GSA Connects 2024 Meeting in Anaheim, California

Paper No. 148-3
Presentation Time: 2:55 PM

BEYOND THE EPOCHAL ANTHROPOCENE: EARTH SCIENCE FOR A HUMAN-TRANSFORMED PLANET


ELLIS, Erle, Geography & Environmental Systems, University of Maryland, Baltimore County (UMBC), Baltimore, MD 21250

The Anthropocene has inspired decades of discussion and research aimed at better understanding the dynamics of our increasingly human-transformed planet. Recently, the decision by geologists not to define the Anthropocene as an epoch in the Geological Time Scale has left some Earth scientists and others concerned that the term remains without any formal scientific definition. This presentation explains the general scientific utility of informally defining the Anthropocene as a geological event, or more specifically, as an ongoing, complex, socially differentiated, and spatially and temporally heterogenous planet-transforming event, itself made up of manifold events, that has been unfolding across the planet since prehistoric times.
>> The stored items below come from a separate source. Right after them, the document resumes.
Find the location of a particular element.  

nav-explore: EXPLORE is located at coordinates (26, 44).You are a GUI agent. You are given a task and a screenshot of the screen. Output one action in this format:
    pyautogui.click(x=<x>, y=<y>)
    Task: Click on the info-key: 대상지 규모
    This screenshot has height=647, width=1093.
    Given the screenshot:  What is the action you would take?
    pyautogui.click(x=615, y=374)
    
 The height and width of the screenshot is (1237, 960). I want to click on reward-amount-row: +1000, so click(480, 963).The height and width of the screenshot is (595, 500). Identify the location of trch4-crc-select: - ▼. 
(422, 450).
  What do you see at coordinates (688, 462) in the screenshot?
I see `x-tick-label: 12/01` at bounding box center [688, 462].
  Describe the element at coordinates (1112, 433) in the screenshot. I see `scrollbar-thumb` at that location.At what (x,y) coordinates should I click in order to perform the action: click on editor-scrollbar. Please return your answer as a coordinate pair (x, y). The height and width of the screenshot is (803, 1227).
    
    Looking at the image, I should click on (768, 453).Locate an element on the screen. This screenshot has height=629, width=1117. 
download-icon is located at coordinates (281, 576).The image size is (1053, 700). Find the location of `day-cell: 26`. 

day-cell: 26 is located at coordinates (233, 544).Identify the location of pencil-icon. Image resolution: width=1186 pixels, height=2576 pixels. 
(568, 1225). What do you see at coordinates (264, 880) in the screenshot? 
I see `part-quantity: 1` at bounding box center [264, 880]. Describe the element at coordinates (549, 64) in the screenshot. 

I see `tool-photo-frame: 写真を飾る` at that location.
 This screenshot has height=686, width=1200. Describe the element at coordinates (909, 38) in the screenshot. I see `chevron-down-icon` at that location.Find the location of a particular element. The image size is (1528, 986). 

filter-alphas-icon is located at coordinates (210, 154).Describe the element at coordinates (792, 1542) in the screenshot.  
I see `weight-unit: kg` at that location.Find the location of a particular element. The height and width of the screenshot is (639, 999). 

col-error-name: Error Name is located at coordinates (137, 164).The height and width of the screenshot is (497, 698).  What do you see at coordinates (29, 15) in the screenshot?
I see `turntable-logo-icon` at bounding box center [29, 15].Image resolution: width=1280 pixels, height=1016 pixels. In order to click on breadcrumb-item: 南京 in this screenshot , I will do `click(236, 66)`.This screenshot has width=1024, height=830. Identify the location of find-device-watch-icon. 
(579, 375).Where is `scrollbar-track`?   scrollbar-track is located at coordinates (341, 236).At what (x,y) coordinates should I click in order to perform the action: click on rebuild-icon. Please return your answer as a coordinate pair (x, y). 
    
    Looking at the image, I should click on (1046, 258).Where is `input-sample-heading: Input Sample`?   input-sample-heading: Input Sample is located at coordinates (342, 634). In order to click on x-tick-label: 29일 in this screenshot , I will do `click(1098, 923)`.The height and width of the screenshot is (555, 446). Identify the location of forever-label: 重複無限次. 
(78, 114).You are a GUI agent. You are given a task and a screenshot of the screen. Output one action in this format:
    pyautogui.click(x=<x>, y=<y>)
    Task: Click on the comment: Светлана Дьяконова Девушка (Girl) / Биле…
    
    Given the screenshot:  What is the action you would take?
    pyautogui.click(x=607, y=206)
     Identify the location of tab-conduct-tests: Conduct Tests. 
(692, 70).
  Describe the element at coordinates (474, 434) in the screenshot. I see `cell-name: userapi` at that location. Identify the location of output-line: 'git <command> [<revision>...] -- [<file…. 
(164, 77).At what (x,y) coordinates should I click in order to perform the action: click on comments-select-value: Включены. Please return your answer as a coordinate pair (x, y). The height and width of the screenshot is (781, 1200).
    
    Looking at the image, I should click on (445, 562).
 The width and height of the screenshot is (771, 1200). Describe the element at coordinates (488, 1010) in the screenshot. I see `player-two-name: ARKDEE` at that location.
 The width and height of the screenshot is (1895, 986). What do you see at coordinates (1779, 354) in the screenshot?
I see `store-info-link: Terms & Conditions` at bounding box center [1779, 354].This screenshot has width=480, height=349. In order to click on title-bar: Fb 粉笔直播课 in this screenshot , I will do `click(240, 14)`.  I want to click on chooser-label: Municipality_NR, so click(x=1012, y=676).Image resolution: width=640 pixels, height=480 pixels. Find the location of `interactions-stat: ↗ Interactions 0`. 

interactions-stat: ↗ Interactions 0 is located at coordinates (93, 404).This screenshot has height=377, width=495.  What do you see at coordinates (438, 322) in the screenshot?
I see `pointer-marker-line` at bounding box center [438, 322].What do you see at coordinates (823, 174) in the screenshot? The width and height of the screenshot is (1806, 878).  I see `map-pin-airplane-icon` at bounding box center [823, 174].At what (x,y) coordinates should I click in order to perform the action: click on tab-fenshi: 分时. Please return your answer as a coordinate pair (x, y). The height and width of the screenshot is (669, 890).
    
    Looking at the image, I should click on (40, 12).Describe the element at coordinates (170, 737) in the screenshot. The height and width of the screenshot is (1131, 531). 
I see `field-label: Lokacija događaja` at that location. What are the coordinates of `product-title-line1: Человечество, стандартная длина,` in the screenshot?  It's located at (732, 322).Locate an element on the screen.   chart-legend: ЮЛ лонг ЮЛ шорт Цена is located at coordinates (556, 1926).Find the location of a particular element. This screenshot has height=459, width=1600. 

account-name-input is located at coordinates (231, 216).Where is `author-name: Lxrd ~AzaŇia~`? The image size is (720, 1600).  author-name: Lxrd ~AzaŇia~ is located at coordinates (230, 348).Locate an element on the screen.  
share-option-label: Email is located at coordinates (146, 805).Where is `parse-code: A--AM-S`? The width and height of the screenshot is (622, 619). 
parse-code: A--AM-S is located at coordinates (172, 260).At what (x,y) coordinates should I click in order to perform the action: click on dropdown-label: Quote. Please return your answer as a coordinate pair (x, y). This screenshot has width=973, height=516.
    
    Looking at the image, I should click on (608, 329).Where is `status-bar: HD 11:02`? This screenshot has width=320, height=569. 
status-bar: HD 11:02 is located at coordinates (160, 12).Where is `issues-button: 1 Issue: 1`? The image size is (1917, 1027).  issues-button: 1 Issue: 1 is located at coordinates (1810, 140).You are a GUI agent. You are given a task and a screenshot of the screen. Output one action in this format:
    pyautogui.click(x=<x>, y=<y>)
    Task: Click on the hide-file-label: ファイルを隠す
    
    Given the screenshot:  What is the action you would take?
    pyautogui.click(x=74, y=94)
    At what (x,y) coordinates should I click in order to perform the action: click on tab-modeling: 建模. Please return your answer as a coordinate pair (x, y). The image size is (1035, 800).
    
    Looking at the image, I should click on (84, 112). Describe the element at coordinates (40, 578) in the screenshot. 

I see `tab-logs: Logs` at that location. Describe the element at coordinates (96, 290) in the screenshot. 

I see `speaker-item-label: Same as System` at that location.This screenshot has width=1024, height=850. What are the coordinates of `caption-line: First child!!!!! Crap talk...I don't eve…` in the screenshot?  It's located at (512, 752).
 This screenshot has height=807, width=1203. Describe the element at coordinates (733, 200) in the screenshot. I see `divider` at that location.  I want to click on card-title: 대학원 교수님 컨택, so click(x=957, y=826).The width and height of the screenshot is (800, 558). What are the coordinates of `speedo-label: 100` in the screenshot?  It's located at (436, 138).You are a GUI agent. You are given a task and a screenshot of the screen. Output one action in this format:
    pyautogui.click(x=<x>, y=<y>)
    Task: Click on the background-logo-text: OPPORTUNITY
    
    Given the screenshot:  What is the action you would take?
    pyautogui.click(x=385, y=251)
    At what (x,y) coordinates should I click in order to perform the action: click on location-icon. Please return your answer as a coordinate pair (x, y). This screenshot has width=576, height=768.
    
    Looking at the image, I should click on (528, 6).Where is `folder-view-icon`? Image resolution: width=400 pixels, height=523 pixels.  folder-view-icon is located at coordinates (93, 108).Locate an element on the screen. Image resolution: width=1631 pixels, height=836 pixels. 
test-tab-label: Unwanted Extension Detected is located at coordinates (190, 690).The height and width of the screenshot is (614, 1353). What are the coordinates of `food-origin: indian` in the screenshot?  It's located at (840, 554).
Geologists, geographers, environmental scientists, archaeologists and other scholars have long collaborated in their efforts to understand the interacting material, biological, and social processes that have formed and continue to shape Earth’s surface conditions since humans first emerged as a species more than 300,000 years ago. The Anthropocene event expands this common ground for collaboration to better understand planetary changes beyond the shallow sedimentary evidence and narrow temporal confines of a formal epoch definition, to focus instead on the Anthropocene as a complex and ongoing planetary event analogous to the Great Oxidation Event and others.